- _Source data_
* * * *

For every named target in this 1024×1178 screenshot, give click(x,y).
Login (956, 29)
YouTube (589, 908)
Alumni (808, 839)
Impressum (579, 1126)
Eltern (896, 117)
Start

* * * *

- _Set problem_
Write out every one of the lines above word for word, from the first through the last.

- _Solution_
For every named target in this 1024×1178 screenshot, give click(x,y).
Login (956, 29)
YouTube (589, 908)
Alumni (808, 839)
Impressum (579, 1126)
Eltern (896, 117)
Start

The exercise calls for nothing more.